Exercise goal -
Copy out each of the following records verbatim, line for line.

Dataset rows -
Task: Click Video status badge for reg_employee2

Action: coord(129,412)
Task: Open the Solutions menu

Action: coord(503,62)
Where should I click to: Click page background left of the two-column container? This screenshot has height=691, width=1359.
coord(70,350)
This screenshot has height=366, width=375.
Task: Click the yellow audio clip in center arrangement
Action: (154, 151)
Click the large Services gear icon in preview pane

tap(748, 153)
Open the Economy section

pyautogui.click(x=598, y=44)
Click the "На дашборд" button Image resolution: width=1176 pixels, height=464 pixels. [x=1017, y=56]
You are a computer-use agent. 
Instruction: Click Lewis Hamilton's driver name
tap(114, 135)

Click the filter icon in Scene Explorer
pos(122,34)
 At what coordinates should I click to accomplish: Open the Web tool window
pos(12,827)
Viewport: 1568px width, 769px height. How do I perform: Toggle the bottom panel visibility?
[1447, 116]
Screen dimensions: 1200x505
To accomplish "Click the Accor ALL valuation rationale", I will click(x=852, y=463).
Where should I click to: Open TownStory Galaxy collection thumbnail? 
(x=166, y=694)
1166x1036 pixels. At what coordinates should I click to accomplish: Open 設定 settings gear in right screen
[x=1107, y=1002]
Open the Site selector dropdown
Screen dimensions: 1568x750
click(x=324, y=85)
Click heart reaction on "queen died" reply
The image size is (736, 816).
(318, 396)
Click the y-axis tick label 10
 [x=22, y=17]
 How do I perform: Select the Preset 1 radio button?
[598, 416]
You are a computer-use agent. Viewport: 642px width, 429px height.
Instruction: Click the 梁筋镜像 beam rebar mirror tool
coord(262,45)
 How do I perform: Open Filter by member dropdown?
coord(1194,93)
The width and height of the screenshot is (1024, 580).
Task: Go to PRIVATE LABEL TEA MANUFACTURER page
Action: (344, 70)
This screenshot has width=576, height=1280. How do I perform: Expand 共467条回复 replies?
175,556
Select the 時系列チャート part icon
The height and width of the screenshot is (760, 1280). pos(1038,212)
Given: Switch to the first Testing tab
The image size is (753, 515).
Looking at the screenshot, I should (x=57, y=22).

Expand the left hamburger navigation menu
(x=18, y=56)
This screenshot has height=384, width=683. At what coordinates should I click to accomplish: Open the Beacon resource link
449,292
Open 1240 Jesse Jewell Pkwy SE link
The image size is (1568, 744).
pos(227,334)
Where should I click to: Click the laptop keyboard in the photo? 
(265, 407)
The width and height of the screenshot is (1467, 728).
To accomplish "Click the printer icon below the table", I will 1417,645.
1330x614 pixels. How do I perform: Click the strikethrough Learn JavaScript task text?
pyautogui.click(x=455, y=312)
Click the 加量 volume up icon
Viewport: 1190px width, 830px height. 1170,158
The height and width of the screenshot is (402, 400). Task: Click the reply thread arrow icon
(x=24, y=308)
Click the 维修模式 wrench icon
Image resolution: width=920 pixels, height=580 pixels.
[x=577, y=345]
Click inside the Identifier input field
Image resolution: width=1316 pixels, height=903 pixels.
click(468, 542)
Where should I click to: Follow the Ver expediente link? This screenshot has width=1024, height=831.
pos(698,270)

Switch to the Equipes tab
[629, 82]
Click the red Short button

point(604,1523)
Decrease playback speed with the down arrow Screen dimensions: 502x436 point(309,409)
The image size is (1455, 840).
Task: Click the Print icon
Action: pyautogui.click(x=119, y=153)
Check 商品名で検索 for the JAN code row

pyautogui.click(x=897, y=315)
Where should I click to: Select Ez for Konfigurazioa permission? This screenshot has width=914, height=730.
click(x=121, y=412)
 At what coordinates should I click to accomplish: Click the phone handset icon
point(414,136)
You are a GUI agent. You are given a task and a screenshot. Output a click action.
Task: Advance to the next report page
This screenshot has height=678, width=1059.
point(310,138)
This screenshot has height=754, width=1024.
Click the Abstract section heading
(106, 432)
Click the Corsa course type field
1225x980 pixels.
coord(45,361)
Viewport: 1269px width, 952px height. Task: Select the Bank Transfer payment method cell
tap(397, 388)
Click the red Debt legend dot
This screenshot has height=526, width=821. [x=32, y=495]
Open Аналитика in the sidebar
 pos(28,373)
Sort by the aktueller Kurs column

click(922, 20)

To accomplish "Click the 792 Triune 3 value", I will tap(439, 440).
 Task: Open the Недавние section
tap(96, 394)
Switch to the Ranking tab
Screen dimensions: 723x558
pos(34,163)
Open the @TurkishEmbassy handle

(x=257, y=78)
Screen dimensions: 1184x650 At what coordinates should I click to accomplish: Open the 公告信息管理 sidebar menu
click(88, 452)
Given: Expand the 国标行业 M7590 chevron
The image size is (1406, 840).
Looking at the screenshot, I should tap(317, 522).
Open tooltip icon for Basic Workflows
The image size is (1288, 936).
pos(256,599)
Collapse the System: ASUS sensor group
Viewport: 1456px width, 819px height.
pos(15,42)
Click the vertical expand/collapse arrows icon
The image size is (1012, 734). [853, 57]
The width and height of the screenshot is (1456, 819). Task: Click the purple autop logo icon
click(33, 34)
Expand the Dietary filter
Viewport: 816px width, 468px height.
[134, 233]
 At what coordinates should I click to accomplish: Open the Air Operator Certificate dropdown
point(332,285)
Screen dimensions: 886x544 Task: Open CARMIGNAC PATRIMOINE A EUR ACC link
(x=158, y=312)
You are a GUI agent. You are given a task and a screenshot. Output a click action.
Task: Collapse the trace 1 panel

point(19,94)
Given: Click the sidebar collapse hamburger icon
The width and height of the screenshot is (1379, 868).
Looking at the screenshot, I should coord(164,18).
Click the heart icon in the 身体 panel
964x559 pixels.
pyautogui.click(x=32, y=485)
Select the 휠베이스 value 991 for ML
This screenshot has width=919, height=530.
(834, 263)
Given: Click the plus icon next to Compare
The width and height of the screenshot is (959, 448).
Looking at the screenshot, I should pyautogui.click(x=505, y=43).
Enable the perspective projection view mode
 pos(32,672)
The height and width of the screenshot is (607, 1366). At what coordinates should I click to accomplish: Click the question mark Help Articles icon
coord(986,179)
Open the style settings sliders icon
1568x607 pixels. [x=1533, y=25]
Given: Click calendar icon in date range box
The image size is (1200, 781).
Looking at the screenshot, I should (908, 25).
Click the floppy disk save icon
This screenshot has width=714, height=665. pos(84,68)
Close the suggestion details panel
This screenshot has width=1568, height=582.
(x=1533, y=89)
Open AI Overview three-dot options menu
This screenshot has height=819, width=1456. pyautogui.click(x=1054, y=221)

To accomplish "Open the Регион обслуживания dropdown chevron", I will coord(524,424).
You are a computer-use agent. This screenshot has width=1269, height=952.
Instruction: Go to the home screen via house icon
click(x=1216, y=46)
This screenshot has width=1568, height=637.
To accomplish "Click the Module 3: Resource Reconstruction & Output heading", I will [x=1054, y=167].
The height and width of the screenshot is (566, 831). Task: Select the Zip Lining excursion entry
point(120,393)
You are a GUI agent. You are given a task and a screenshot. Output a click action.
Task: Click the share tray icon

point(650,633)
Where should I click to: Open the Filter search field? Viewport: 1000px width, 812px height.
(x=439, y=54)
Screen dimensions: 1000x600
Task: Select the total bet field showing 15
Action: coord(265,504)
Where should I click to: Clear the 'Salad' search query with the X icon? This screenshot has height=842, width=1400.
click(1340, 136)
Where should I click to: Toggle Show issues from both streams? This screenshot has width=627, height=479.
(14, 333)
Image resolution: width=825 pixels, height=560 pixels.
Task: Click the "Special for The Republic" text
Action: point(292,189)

Task answer -
Task: Click Video status badge for reg_employee2

Action: coord(129,412)
Task: Open the Solutions menu

Action: coord(503,62)
Where should I click to: Click page background left of the two-column container? This screenshot has height=691, width=1359.
coord(70,350)
This screenshot has height=366, width=375.
Task: Click the yellow audio clip in center arrangement
Action: (154, 151)
Click the large Services gear icon in preview pane

tap(748, 153)
Open the Economy section

pyautogui.click(x=598, y=44)
Click the "На дашборд" button Image resolution: width=1176 pixels, height=464 pixels. [x=1017, y=56]
You are a computer-use agent. 
Instruction: Click Lewis Hamilton's driver name
tap(114, 135)

Click the filter icon in Scene Explorer
pos(122,34)
 At what coordinates should I click to accomplish: Open the Web tool window
pos(12,827)
Viewport: 1568px width, 769px height. How do I perform: Toggle the bottom panel visibility?
[1447, 116]
Screen dimensions: 1200x505
To accomplish "Click the Accor ALL valuation rationale", I will click(x=852, y=463).
Where should I click to: Open TownStory Galaxy collection thumbnail? 
(x=166, y=694)
1166x1036 pixels. At what coordinates should I click to accomplish: Open 設定 settings gear in right screen
[x=1107, y=1002]
Open the Site selector dropdown
Screen dimensions: 1568x750
click(x=324, y=85)
Click heart reaction on "queen died" reply
The image size is (736, 816).
(318, 396)
Click the y-axis tick label 10
 [x=22, y=17]
 How do I perform: Select the Preset 1 radio button?
[598, 416]
You are a computer-use agent. Viewport: 642px width, 429px height.
Instruction: Click the 梁筋镜像 beam rebar mirror tool
coord(262,45)
 How do I perform: Open Filter by member dropdown?
coord(1194,93)
The width and height of the screenshot is (1024, 580).
Task: Go to PRIVATE LABEL TEA MANUFACTURER page
Action: (344, 70)
This screenshot has width=576, height=1280. How do I perform: Expand 共467条回复 replies?
175,556
Select the 時系列チャート part icon
The height and width of the screenshot is (760, 1280). pos(1038,212)
Given: Switch to the first Testing tab
The image size is (753, 515).
Looking at the screenshot, I should (x=57, y=22).

Expand the left hamburger navigation menu
(x=18, y=56)
This screenshot has height=384, width=683. At what coordinates should I click to accomplish: Open the Beacon resource link
449,292
Open 1240 Jesse Jewell Pkwy SE link
The image size is (1568, 744).
pos(227,334)
Where should I click to: Click the laptop keyboard in the photo? 
(265, 407)
The width and height of the screenshot is (1467, 728).
To accomplish "Click the printer icon below the table", I will 1417,645.
1330x614 pixels. How do I perform: Click the strikethrough Learn JavaScript task text?
pyautogui.click(x=455, y=312)
Click the 加量 volume up icon
Viewport: 1190px width, 830px height. 1170,158
The height and width of the screenshot is (402, 400). Task: Click the reply thread arrow icon
(x=24, y=308)
Click the 维修模式 wrench icon
Image resolution: width=920 pixels, height=580 pixels.
[x=577, y=345]
Click inside the Identifier input field
Image resolution: width=1316 pixels, height=903 pixels.
click(468, 542)
Where should I click to: Follow the Ver expediente link? This screenshot has width=1024, height=831.
pos(698,270)

Switch to the Equipes tab
[629, 82]
Click the red Short button

point(604,1523)
Decrease playback speed with the down arrow Screen dimensions: 502x436 point(309,409)
The image size is (1455, 840).
Task: Click the Print icon
Action: pyautogui.click(x=119, y=153)
Check 商品名で検索 for the JAN code row

pyautogui.click(x=897, y=315)
Where should I click to: Select Ez for Konfigurazioa permission? This screenshot has width=914, height=730.
click(x=121, y=412)
 At what coordinates should I click to accomplish: Click the phone handset icon
point(414,136)
You are a GUI agent. You are given a task and a screenshot. Output a click action.
Task: Advance to the next report page
This screenshot has height=678, width=1059.
point(310,138)
This screenshot has height=754, width=1024.
Click the Abstract section heading
(106, 432)
Click the Corsa course type field
1225x980 pixels.
coord(45,361)
Viewport: 1269px width, 952px height. Task: Select the Bank Transfer payment method cell
tap(397, 388)
Click the red Debt legend dot
This screenshot has height=526, width=821. [x=32, y=495]
Open Аналитика in the sidebar
 pos(28,373)
Sort by the aktueller Kurs column

click(922, 20)

To accomplish "Click the 792 Triune 3 value", I will tap(439, 440).
 Task: Open the Недавние section
tap(96, 394)
Switch to the Ranking tab
Screen dimensions: 723x558
pos(34,163)
Open the @TurkishEmbassy handle

(x=257, y=78)
Screen dimensions: 1184x650 At what coordinates should I click to accomplish: Open the 公告信息管理 sidebar menu
click(88, 452)
Given: Expand the 国标行业 M7590 chevron
The image size is (1406, 840).
Looking at the screenshot, I should tap(317, 522).
Open tooltip icon for Basic Workflows
The image size is (1288, 936).
pos(256,599)
Collapse the System: ASUS sensor group
Viewport: 1456px width, 819px height.
pos(15,42)
Click the vertical expand/collapse arrows icon
The image size is (1012, 734). [853, 57]
The width and height of the screenshot is (1456, 819). Task: Click the purple autop logo icon
click(33, 34)
Expand the Dietary filter
Viewport: 816px width, 468px height.
[134, 233]
 At what coordinates should I click to accomplish: Open the Air Operator Certificate dropdown
point(332,285)
Screen dimensions: 886x544 Task: Open CARMIGNAC PATRIMOINE A EUR ACC link
(x=158, y=312)
You are a GUI agent. You are given a task and a screenshot. Output a click action.
Task: Collapse the trace 1 panel

point(19,94)
Given: Click the sidebar collapse hamburger icon
The width and height of the screenshot is (1379, 868).
Looking at the screenshot, I should coord(164,18).
Click the heart icon in the 身体 panel
964x559 pixels.
pyautogui.click(x=32, y=485)
Select the 휠베이스 value 991 for ML
This screenshot has width=919, height=530.
(834, 263)
Given: Click the plus icon next to Compare
The width and height of the screenshot is (959, 448).
Looking at the screenshot, I should pyautogui.click(x=505, y=43).
Enable the perspective projection view mode
 pos(32,672)
The height and width of the screenshot is (607, 1366). At what coordinates should I click to accomplish: Click the question mark Help Articles icon
coord(986,179)
Open the style settings sliders icon
1568x607 pixels. [x=1533, y=25]
Given: Click calendar icon in date range box
The image size is (1200, 781).
Looking at the screenshot, I should (908, 25).
Click the floppy disk save icon
This screenshot has width=714, height=665. pos(84,68)
Close the suggestion details panel
This screenshot has width=1568, height=582.
(x=1533, y=89)
Open AI Overview three-dot options menu
This screenshot has height=819, width=1456. pyautogui.click(x=1054, y=221)

To accomplish "Open the Регион обслуживания dropdown chevron", I will coord(524,424).
You are a computer-use agent. This screenshot has width=1269, height=952.
Instruction: Go to the home screen via house icon
click(x=1216, y=46)
This screenshot has width=1568, height=637.
To accomplish "Click the Module 3: Resource Reconstruction & Output heading", I will [x=1054, y=167].
The height and width of the screenshot is (566, 831). Task: Select the Zip Lining excursion entry
point(120,393)
You are a GUI agent. You are given a task and a screenshot. Output a click action.
Task: Click the share tray icon

point(650,633)
Where should I click to: Open the Filter search field? Viewport: 1000px width, 812px height.
(x=439, y=54)
Screen dimensions: 1000x600
Task: Select the total bet field showing 15
Action: coord(265,504)
Where should I click to: Clear the 'Salad' search query with the X icon? This screenshot has height=842, width=1400.
click(1340, 136)
Where should I click to: Toggle Show issues from both streams? This screenshot has width=627, height=479.
(14, 333)
Image resolution: width=825 pixels, height=560 pixels.
Task: Click the "Special for The Republic" text
Action: point(292,189)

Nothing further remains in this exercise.